_Given request_. Rewrite the records below, replacing "checkbox" with "check box" everywhere it occurs and leaving everything else unchanged.

start Dataset records

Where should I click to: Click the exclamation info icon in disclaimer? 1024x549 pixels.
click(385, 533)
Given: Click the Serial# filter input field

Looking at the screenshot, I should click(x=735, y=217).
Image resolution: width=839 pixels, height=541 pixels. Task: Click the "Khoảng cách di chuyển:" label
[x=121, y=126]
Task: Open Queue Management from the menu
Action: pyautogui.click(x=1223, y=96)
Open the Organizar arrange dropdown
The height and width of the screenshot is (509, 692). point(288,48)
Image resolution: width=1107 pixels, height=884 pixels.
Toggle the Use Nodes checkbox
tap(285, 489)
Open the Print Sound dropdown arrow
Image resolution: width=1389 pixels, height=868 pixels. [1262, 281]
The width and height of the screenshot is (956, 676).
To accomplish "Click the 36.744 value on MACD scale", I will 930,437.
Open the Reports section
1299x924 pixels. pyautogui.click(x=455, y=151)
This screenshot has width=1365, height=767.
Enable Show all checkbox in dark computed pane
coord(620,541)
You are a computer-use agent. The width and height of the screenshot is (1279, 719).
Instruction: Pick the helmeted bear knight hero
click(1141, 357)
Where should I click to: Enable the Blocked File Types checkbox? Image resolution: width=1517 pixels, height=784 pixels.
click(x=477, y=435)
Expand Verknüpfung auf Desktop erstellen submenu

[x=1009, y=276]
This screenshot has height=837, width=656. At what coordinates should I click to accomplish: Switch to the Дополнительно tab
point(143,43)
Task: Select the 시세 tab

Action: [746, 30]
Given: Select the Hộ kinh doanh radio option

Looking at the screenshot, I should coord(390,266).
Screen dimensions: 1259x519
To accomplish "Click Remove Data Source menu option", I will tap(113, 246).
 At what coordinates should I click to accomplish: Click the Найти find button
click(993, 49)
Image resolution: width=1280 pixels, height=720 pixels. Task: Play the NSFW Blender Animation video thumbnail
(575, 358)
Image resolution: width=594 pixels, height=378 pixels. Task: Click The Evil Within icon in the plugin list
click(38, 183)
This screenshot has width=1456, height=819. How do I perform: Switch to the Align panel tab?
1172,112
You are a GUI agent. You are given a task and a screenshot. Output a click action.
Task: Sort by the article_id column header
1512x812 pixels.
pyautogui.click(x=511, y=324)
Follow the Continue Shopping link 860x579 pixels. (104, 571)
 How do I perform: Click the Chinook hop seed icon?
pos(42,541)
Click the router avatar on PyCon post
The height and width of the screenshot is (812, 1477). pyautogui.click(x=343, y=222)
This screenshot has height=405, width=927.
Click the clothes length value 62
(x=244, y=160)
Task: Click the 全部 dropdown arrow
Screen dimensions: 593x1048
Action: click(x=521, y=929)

end Dataset records

_Result for this exercise_.
Where should I click to: Click the exclamation info icon in disclaimer? 1024x549 pixels.
click(385, 533)
Given: Click the Serial# filter input field

Looking at the screenshot, I should click(x=735, y=217).
Image resolution: width=839 pixels, height=541 pixels. Task: Click the "Khoảng cách di chuyển:" label
[x=121, y=126]
Task: Open Queue Management from the menu
Action: pyautogui.click(x=1223, y=96)
Open the Organizar arrange dropdown
The height and width of the screenshot is (509, 692). point(288,48)
Image resolution: width=1107 pixels, height=884 pixels.
Toggle the Use Nodes check box
tap(285, 489)
Open the Print Sound dropdown arrow
Image resolution: width=1389 pixels, height=868 pixels. [1262, 281]
The width and height of the screenshot is (956, 676).
To accomplish "Click the 36.744 value on MACD scale", I will 930,437.
Open the Reports section
1299x924 pixels. pyautogui.click(x=455, y=151)
This screenshot has width=1365, height=767.
Enable Show all check box in dark computed pane
coord(620,541)
You are a computer-use agent. The width and height of the screenshot is (1279, 719).
Instruction: Pick the helmeted bear knight hero
click(1141, 357)
Where should I click to: Enable the Blocked File Types check box? Image resolution: width=1517 pixels, height=784 pixels.
click(x=477, y=435)
Expand Verknüpfung auf Desktop erstellen submenu

[x=1009, y=276]
This screenshot has height=837, width=656. At what coordinates should I click to accomplish: Switch to the Дополнительно tab
point(143,43)
Task: Select the 시세 tab

Action: [746, 30]
Given: Select the Hộ kinh doanh radio option

Looking at the screenshot, I should coord(390,266).
Screen dimensions: 1259x519
To accomplish "Click Remove Data Source menu option", I will tap(113, 246).
 At what coordinates should I click to accomplish: Click the Найти find button
click(993, 49)
Image resolution: width=1280 pixels, height=720 pixels. Task: Play the NSFW Blender Animation video thumbnail
(575, 358)
Image resolution: width=594 pixels, height=378 pixels. Task: Click The Evil Within icon in the plugin list
click(38, 183)
This screenshot has width=1456, height=819. How do I perform: Switch to the Align panel tab?
1172,112
You are a GUI agent. You are given a task and a screenshot. Output a click action.
Task: Sort by the article_id column header
1512x812 pixels.
pyautogui.click(x=511, y=324)
Follow the Continue Shopping link 860x579 pixels. (104, 571)
 How do I perform: Click the Chinook hop seed icon?
pos(42,541)
Click the router avatar on PyCon post
The height and width of the screenshot is (812, 1477). pyautogui.click(x=343, y=222)
This screenshot has height=405, width=927.
Click the clothes length value 62
(x=244, y=160)
Task: Click the 全部 dropdown arrow
Screen dimensions: 593x1048
Action: click(x=521, y=929)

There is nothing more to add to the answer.